Brücke und Charcot waren berühmte Wissenschaftler. Breuer, schon näher an Freud und weniger Vaterfigur, war ein angesehener und erfolgreicher Arzt, der freilich in der Behandlung neurotischer Patientinnen scheiterte. Bei diesen drei Männern rechtfertigten reale Qualitäten die Rolle, in die Freud sie setzte. Demgegenüber sind die Charakteristika des bedeutenden Wissenschaftlers, die Freud Wilhelm Fließ zuschrieb, dem vierten und letzten dieser engen Freunde, vorwiegend fiktiv. Freud hat ihn mit allen eigenen Vorzügen ausgerüstet und sich sozusagen mit einem Spiegelbild unterhalten; in der Narzissmuslehre spricht man von einer »Spiegelübertragung«.
Später hat sich Freud der Zeugnisse dieser Freundschaft sichtlich geschämt und Fließ gegenüber gemeinsamen Bekannten entwertet. Er hat die Briefe, die Fließ an ihn gerichtet hatte, vermutlich verbrannt. Nur Freuds Schreiben an Fließ sind erhalten. Als Marie Bonaparte diese Briefe einem Händler abkaufen konnte, wollte Freud sie vernichten und konnte nur mit Mühe davon abgehalten werden. Sie sind heute unsere wichtigste Quelle über die Entstehung der Psychoanalyse.

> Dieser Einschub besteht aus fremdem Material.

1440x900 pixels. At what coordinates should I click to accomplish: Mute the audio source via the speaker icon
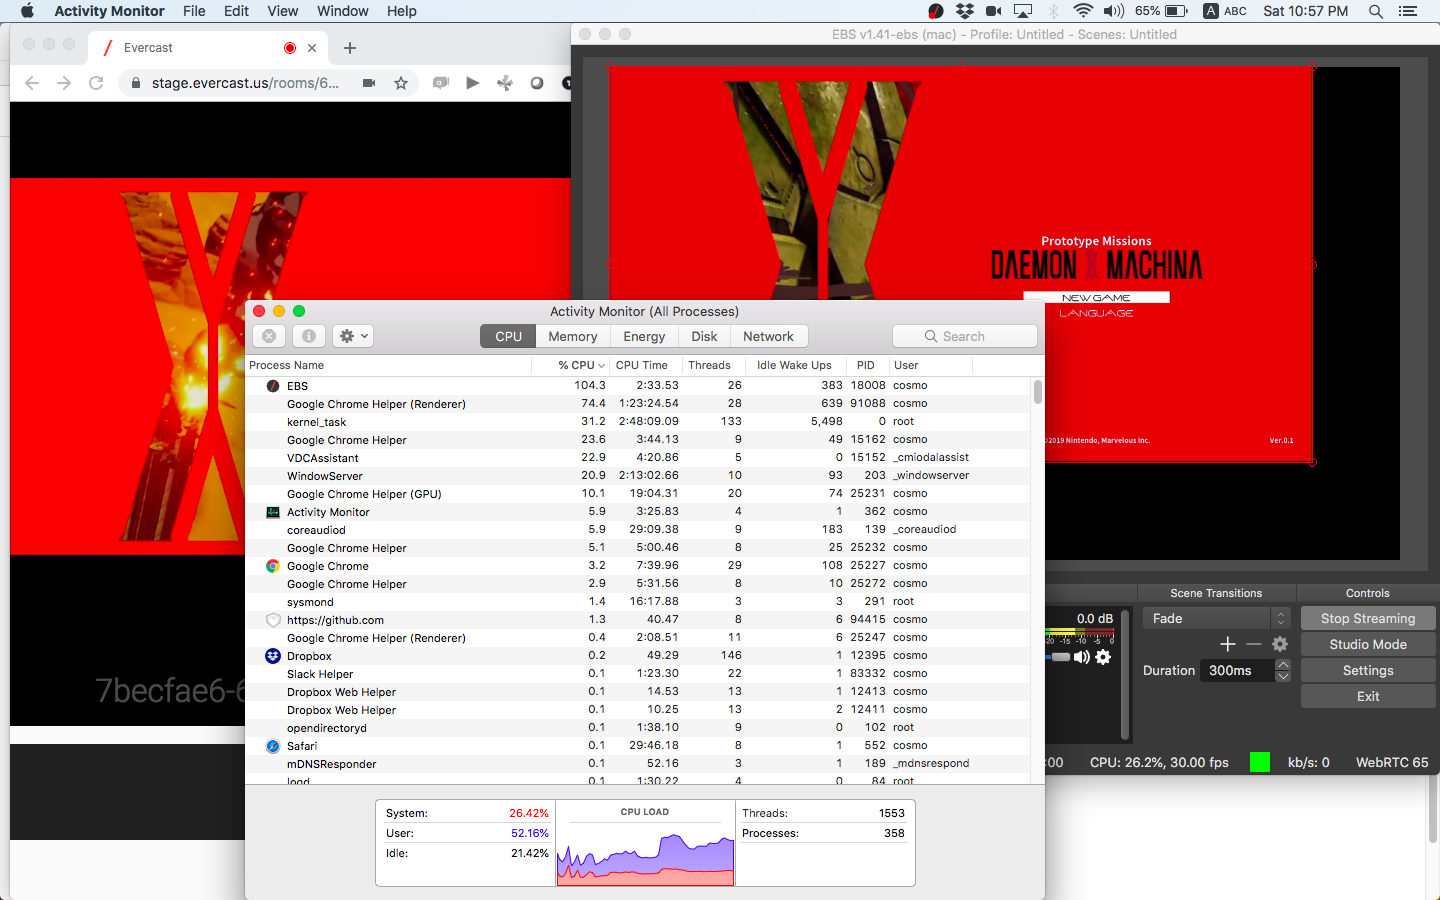(x=1084, y=657)
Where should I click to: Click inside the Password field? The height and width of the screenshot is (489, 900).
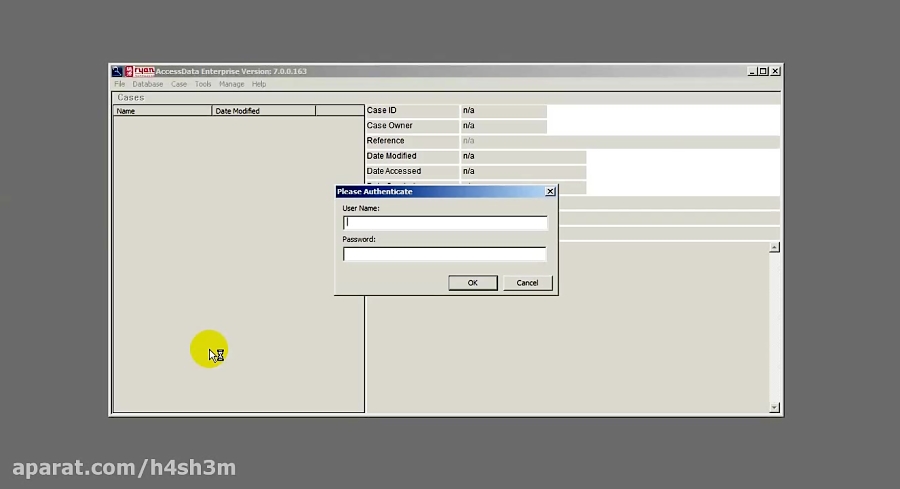click(445, 254)
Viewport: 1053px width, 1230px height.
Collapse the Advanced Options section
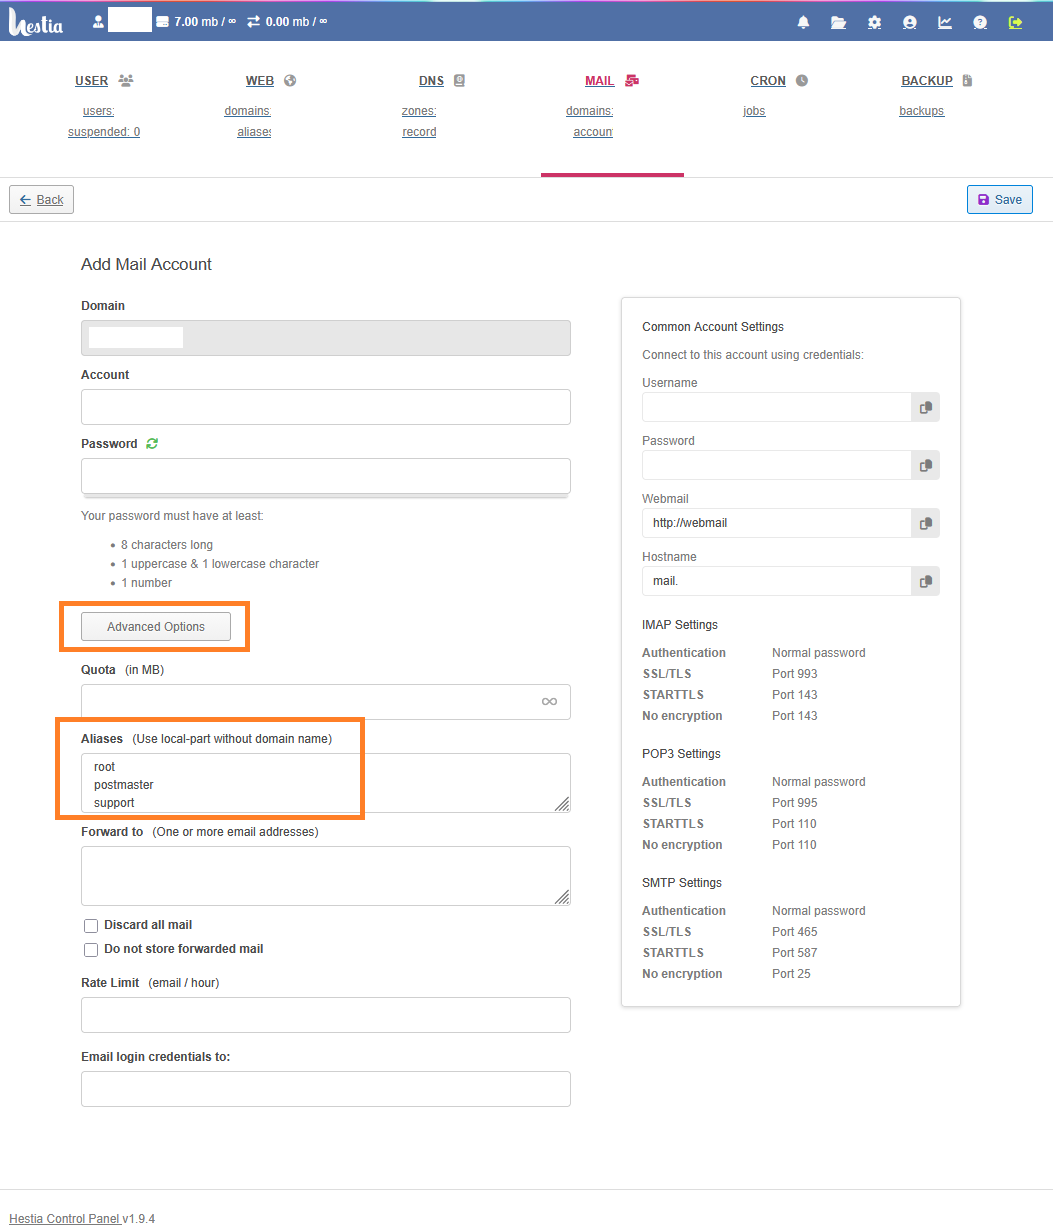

1910 beklagte sich Sandor Ferenczi bei Freud, er verberge sein Erleben in Männerfreundschaften. Freud erteilte ihm eine Abfuhr:
»Wahrscheinlich stellen Sie sich ganz andere Geheimnisse vor, als ich mir reserviert habe, oder meinen, es sei ein besonderes Leiden damit verknüpft, während ich mich allem gewachsen fühle und die Überwindung meiner Homosexualität mit dem Ergebnis der größeren Selbständigkeit gutheiße.«
Fließ war Freuds letzte Männerfreundschaft, in der er sich mit dem Freund duzte und ihm auf eine Weise schmeichelte, die ihm den Vorzug vor allen anderen Beziehungen einräumt. Immer wieder betont Freud, dass ihm der »teure Wilhelm« näher steht als jede andere Person, dass er sich mehr auf die gemeinsamen Treffen freut als auf den Urlaub mit der Familie. Hätte Martha Bernays diese Briefe gelesen, sie hätte von Stein sein müssen, um nicht eifersüchtig zu werden.
Ferenczi und C. G. Jung, mit denen Freud sich ebenfalls intensiv austauschte, kamen ihm nicht mehr wirklich nahe. Beide haben das bemerkt und sich auch darüber beklagt; Freud hat an dieser Distanz festgehalten. Sein Bedürfnis nach einer Person, die er idealisieren und mit allen denkbaren Vorzügen ausrüsten konnte, hatte er auf die Psychoanalyse und die Gruppe seiner treuen Schüler verlegt.
Die Fließ-Briefe landeten in einem Banksafe in Wien und sollten zu Freuds Lebzeiten nicht publiziert werden. Die Manuskripte wurden in einer dramatischen Aktion von Maria Bonaparte 1938 vor der Gestapo gerettet und erst 1985 unzensiert veröffentlicht.